*** Selected excerpt

The New Year starts with a litany of top ten predictions on the hedge fund industry. I find these lists interesting on the surface but broadly unhelpful as they rarely offer clear, actionable recommendations for improvement to benefit from these prognostications.

For the vast majority of hedge funds, 2016 was a year to forget. Outside of the usual flows to the mega managers, it was tough for the majority of the industry. Additionally, over $1 trillion left active management in 2016, offering a significant macro headwind. 2017 is a new year and offers the real possibility for an increase of attention and capital to small and mid-sized hedge funds. Whether these managers capture this opportunity will depend on performance, investor appetite and the specific actions they take – or how they “Control the Controllables” – will put them in a position to succeed.

Hedge Funds

Here are the Top 10 Action Items managers must do to increase their probability of success in 2017:

1. Get on the Same Page: All organizations larger than 1 person have points of disagreement that distract from the core mission, which in the case of the hedge fund industry is to produce returns for investors. The New Year offers an opportunity to perform a top-down review of all aspects of the organization to identify sources of friction that would detract from the core mission of the firm. Frequent areas of internal conflict involve compensation, titles, office locations, work life balance and strategic plans for 2017. There is simply too much competition for a performance drag due to operational or organizational inefficiency.

Action: Conduct top-down audit to ensure that your team is 100% focused and aligned on common goals.

******
*** Stored data

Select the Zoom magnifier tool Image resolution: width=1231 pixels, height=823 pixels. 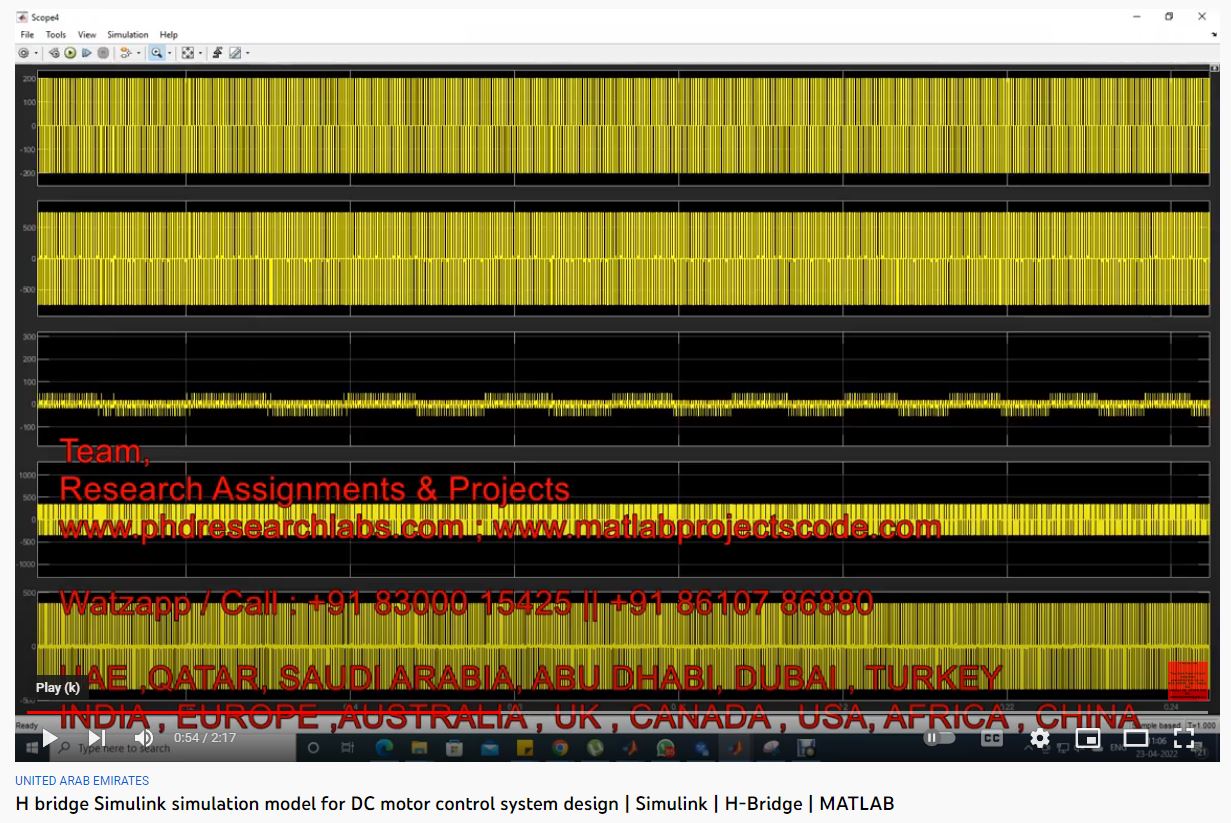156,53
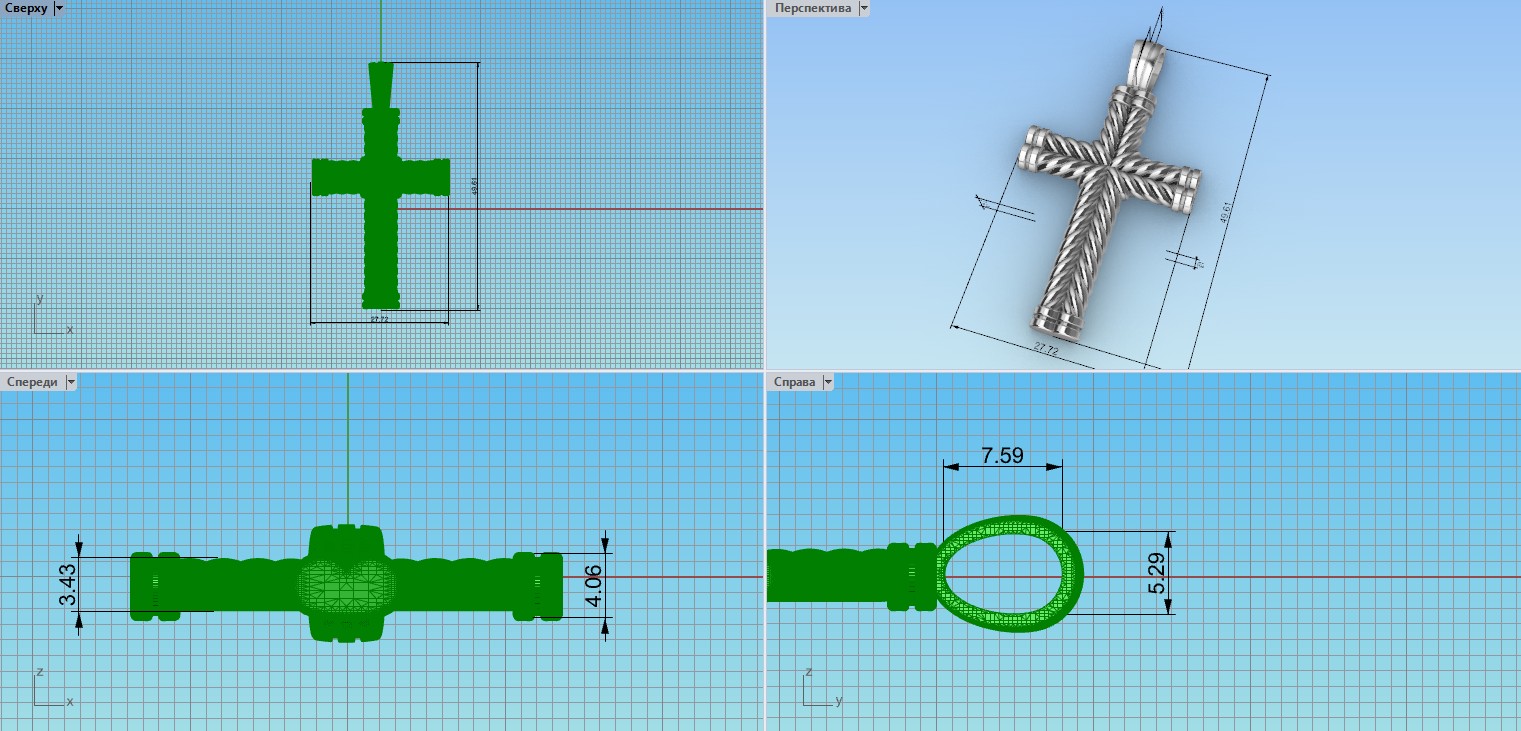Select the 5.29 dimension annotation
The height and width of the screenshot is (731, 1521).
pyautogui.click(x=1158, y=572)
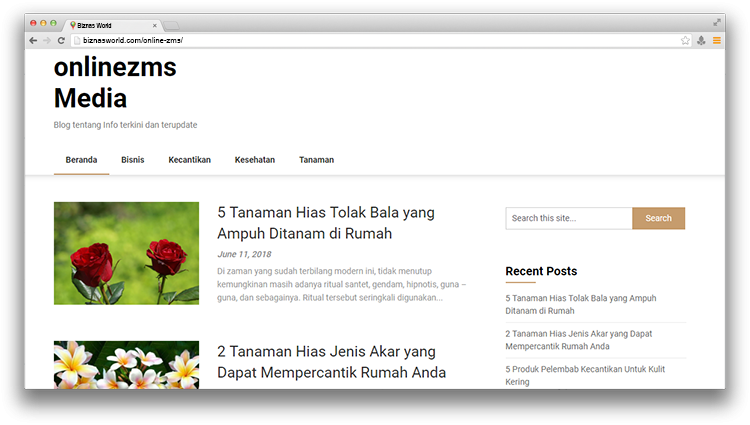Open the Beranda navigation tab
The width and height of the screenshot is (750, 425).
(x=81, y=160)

******
*** Stored data

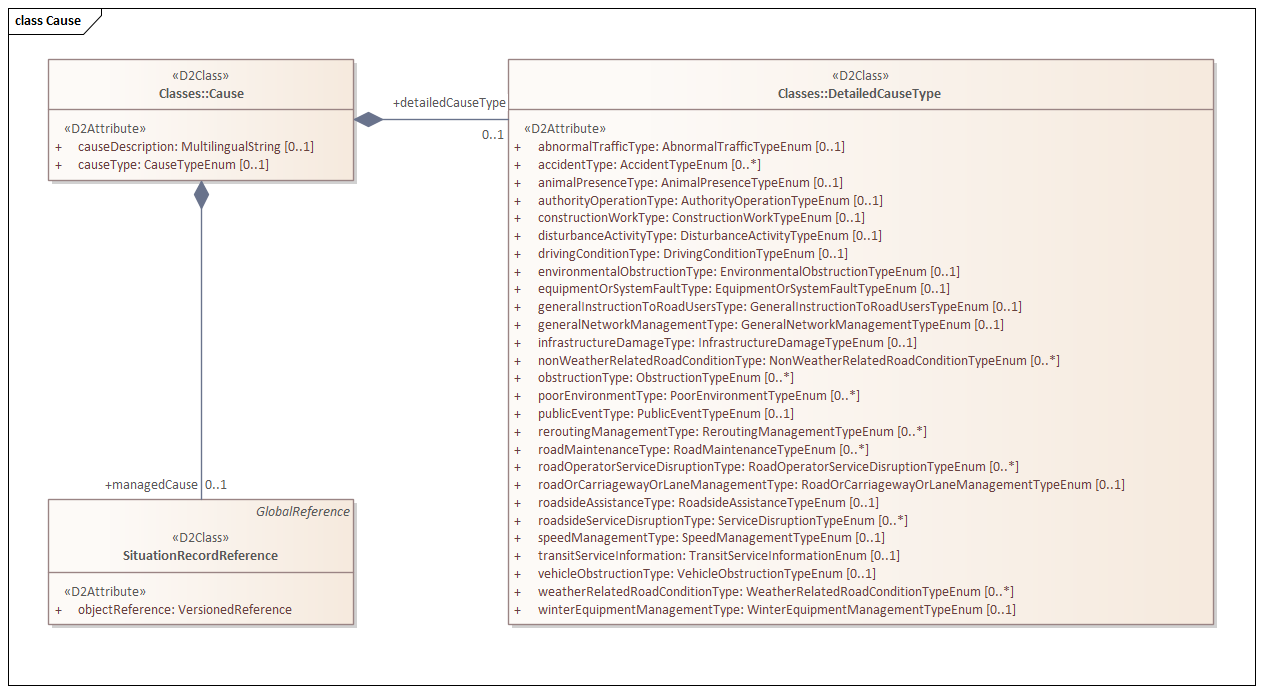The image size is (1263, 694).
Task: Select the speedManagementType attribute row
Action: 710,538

******

Pick up the hedge fund action list where it stops and write the next part. The records have no connection to the text about hedge funds.

Answer to this task:
2. Institute a No Blame Rule: The asymmetry of skill and blame on Wall Street has always puzzled me. When performance is up, managers are smart. When performance is down, it was the market. It’s time for this to STOP. Investors are increasingly intolerant of excuses and blame wherever directed. It’s as simple as that. It is much better to stay positive and own the mistake – in process, in judgement, in macro shock value, in Brexit, in Trump what-have-you – than ascribe responsibility to forces outside of your control. Investors in hedge funds are fighting their own rear-guard actions with their constituencies defending industry performance and fees – the last thing they want to do is defend behavior.

Action: Own your performance – both positive and negative – and offer insight to investors on how and why decisions were made.

3. Incorporate Technology in a More Significant Way: I am confident that we will look back on 2016 as the inflection point of technology’s influence on the alternative investment industry. In 2016 the business of investment management had to grapple with numerous Fintech start-ups, Robo-advisors, big data applications, AI/machine learning strategies all while multi-billion $ quant funds continue to deliver stellar returns. In a case of massive catch-up, the major fundamentally driven firms started investing heavily in quant tools and incorporating them into their process. While it is possible that some of these trends may turn out to be noise, and regardless of which inning we’re in, make no mistake – the game has started. At this point Investors I speak with have programming talent on staff or access to powerful portfolio analytical tools which are integrated into their research and due diligence processes. The net result is tremendous efficiency increase of their investment process and improvement in their decision-making capability. They will expect that managers are at the same level if not more advanced. It’s gone from “nice to have” to “need to have.” Managers ignore this emerging trend and stick dogmatically to their “analog” process at their peril.

Action: Assess your strengths and weaknesses. Leverage technology to scale the former and fix the latter.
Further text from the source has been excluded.